Around the hall there were placards announcing that smoking was respectfully prohibited, and the President did repeatedly entreat members of the audience to refrain from blowing a cloud, assuring them that the perfume of tobacco was noxious and disgustful to the combatants, and threatening to mention disobedient tobacconists by name.

Whereupon most did desist; but some, secreting their cigars in the hollow of their hands, took whiffs by stealth, and blushed to find it [flame]; while others, who were such grandees and big pots that their own convenience was the first and foremost desideratum, continued to smoke with lordliness and indifference.

And I am an approver of such conduct—for it is unreasonable that a well-bred, genteel sort of individual should make the total sacrifice of a cigar, for which he has perhaps paid as much as two or even four annas, out of consideration for insignificant common chaps hired to engage in snipsnaps for his entertainment.

The last competition was to be the bonne bouche and pièce de résistance of the evening, consisting of a rumpus in twenty rounds between Misters Tom Tracy of Australia, and Tommy Williams, from the same hemisphere, at which I was on the tiptoe of expectation.

But, although they commenced with dancing activity, one of the Toms in the very first round sparred the other under the chin with such superabundant energy that he immediately became a recumbent for a lengthy period, and, on being elevated to a chair, only recaptured sufficient consciousness to abandon the sponge.

And then, to my chapfallen disappointment, the Chairman announced that he was very sorry and could not help it, but that was the concluding box of the evening.

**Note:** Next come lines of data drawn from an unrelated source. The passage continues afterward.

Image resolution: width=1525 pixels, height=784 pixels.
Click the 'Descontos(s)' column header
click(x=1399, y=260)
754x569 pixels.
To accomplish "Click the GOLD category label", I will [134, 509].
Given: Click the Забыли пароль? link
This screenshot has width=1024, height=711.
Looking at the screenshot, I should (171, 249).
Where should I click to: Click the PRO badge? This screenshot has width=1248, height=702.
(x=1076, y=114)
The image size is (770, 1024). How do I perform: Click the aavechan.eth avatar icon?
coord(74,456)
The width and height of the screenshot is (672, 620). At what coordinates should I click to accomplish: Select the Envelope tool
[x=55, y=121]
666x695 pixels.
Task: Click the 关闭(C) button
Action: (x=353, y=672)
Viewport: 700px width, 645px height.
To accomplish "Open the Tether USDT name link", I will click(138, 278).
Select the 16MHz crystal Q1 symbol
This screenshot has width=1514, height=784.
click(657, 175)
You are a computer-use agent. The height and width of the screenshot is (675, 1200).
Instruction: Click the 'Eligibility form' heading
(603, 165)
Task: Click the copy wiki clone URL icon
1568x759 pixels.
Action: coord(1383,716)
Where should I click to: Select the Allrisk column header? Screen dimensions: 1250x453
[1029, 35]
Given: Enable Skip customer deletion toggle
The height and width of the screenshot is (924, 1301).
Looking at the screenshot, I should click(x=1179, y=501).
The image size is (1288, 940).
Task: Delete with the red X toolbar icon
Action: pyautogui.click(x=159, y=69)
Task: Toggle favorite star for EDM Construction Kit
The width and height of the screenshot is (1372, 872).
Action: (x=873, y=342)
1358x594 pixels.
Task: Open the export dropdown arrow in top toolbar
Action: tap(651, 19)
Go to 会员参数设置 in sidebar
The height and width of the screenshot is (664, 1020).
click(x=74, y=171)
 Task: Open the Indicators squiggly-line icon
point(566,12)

I will reluctantly confess that, on the whole, I found the proceedings lacking in sensationality, since they were of very limited duration, and totally devoid of bloodshed, or any danger to the life and limb of the performers. For it is not reasonably possible for a combatant to make a palpable hit when his hands are, as it were, muzzled, being cabined, cribbed, and confined in padded soft gloves. I am not a squeamish in such cases, and I must respectfully submit that the Cause of True Sport can only be hampered by such nursery and puerile restrictions, for none can expect to compound an omelette without the fracture of eggs.

Upon remarking as above to my young lively friend, he assured me that even a gloved hand was competent to produce facial disfigurement and tap the vital fluid, and offered to demonstrate the truth of his statement if I would be the partaker with him in a glove-box.

But, though doubting the authenticity of his assertions, I thought it prudential to decline the proof of the pudding, and so took a precipitate leave of him with profuse thanks for his unparagoned kindness, and many promises to put on the gloves with him at the first convenient opportunity.